52.
Es ist ein langer Weg über gefrorene Wiesen und tiefe Pfützen über denen sich eine rutschige Eisschicht gebildet hat.
Es ist beschwerlich sich durch den peitschenden Wind zu kämpfen zu einem Ziel, das man am liebsten nicht erreichen würden.
Die Spitzen der schwarzen Dächer die in den Himmel ragen wirken immer mächtiger, immer einschüchternden je näher man unserem Anwesen kommt.
Ich bin erleichtert, als wir unsere Gärten erreichen, durch die ein Weg aus Kieselsteinen gelegt worden ist.
Die Kälte bleibt zwar die selbe, aber man muss nicht mehr jeden Schritt bedacht auswählen, um nicht in kaltem Matsch zu versinken oder über gefrorene Wurzeln zu stolpern.
Die hohen Hecken die am Rande des Weges gepflanzt worden, in denen ich mich als kleiner Junge oft versteckte, mir für einen kleinen Moment eine glückliche, unbeschwerte Kindheit vorstellte.
Eine Kindheit mit Freunden die in meinem Kopf lebten.
Eine Kindheit mit Spaß und Spiel, die ich in der Realität leider vergeblich suchte.
Sie wirken in dem kalten Wind nicht wie ein Rückzugsort für ein Kind, eher bedrohlich und uneinsichtig.
Sie wirkten, als könnte jeden Moment etwas Bedrohliches aus dem dichten Geäst hervorspringen.
Potter hatte nichts gesagt seitdem wir nebeneinander laufen, um zu dem großen schwarzen Tor zu kommen, das den Eingang der Malfoy Manor darstellt.
Ich bin froh drüber, mich durch sein Gerede nicht noch angespannter zu fühlen.
Ich bin froh, dass er es nicht für nötig hält mir irgendwas zu erzählen oder mich mit irgendwelchen Fragen zu nerven.
Ich bin mir sicher, dass ich mich nach diesem Tag nie wieder mit Potter unterhalten werde.
Ich weiß genau, dass er genauso froh sein wird wie ich, wenn wir hier lebend rauskommen, nie wieder mit mir sprechen zu müssen.
Selbst wenn ich mit ihm sprechen wollen würde, wüsste ich nicht worüber wir reden sollten.
Potter und ich waren zu unterschiedlich.
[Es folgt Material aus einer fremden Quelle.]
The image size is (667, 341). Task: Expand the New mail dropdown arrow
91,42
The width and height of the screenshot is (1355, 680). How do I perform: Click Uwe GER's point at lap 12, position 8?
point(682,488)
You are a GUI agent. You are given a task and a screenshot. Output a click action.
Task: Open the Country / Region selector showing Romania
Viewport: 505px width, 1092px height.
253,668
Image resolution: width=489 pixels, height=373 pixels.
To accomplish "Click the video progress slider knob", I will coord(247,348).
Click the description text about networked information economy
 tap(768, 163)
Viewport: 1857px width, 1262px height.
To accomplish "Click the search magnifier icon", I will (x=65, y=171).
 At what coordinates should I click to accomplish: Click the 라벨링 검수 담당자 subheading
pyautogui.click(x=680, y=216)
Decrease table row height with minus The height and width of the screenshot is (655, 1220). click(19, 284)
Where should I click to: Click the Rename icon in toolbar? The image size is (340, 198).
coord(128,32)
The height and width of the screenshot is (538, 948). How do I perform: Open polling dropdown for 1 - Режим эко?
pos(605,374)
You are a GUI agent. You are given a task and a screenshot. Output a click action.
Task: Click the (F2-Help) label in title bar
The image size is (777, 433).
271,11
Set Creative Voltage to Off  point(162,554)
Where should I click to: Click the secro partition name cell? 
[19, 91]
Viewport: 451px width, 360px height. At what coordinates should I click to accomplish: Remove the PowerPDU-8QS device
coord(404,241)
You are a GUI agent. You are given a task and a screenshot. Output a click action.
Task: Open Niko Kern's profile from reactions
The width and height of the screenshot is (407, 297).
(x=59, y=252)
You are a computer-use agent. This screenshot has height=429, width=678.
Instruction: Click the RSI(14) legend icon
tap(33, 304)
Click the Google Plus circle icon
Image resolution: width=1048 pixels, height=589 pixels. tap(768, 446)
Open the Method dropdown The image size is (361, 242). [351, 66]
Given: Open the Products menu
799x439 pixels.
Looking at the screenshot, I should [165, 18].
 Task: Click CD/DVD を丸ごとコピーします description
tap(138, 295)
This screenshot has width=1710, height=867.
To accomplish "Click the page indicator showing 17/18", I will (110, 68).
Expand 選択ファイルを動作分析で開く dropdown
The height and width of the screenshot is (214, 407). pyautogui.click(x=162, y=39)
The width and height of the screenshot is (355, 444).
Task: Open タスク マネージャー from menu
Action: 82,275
Zu stolz. Zu sehr voller Hass füreinander.
Je näher wir dem Eingangstor kommen, desto deutlicher spüre ich, wie sich in mir alles verkrampft.
Wie meine Hände trotz der klirrenden Kälte beginnen zu schwitzen.
Ich versuche meine Nervosität runterzuschlucken.
Zu ignorieren, dass ich mich wie ein Verräter fühle.
„Draco!" , ich höre das Kreischen meiner Tante sobald ich mit Potter die mit schwarzem Mamor geflieste Eingangshalle betrete.
Sie kommt auf mich zugerannt mit wehenden, wilden schwarzen Locken.
Ihr schwarzes Kleid ist eng und viel zu weit ausgeschnitten und ich bin mir sicher, dass es sich schwierig gestaltet darin zu rennen.
Sie tut es trotzdem.
Sie hat ihr ganzes Leben lang alles trotzdem getan. Vollkommen egal was dagegen gesprochen hätte, Bellatrix Lestrange tat es trotzdem.
Ihr strenges Parfüm raubt mir fast die Luft zum Atmen, als sie sich mir um den Hals schmeißt, ihren Kopf in den Nacken wirft und so laut lacht, wie es nur Verrückte tun.
„Ich bin Potter. Harry Potter. Es freut mich ihre Bekanntschaft zu machen. Draco und ich sind enge Freunde."
Er streckt meiner Tante die Hand hin und ich kann nicht leugnen, wie beeindruckt ich von Potter in diesem Moment bin.
Er hätte mir ein Messer in den Rücken rammen können, aber er spielt mit.
Er schluckt den Hass, den er meiner Tante gegenüber haben muss herunter nur um mir zu helfen.
Ich hätte nie gedacht, dass ich dem schwarzhaarigen Jungen, den ich seit Anfang meiner Schulzeit verachtete einmal dankbar sein werde.
Bella mustert Potter mit ihrem irren Blick und kann sich ein hysterisches Lachen nicht verkneifen.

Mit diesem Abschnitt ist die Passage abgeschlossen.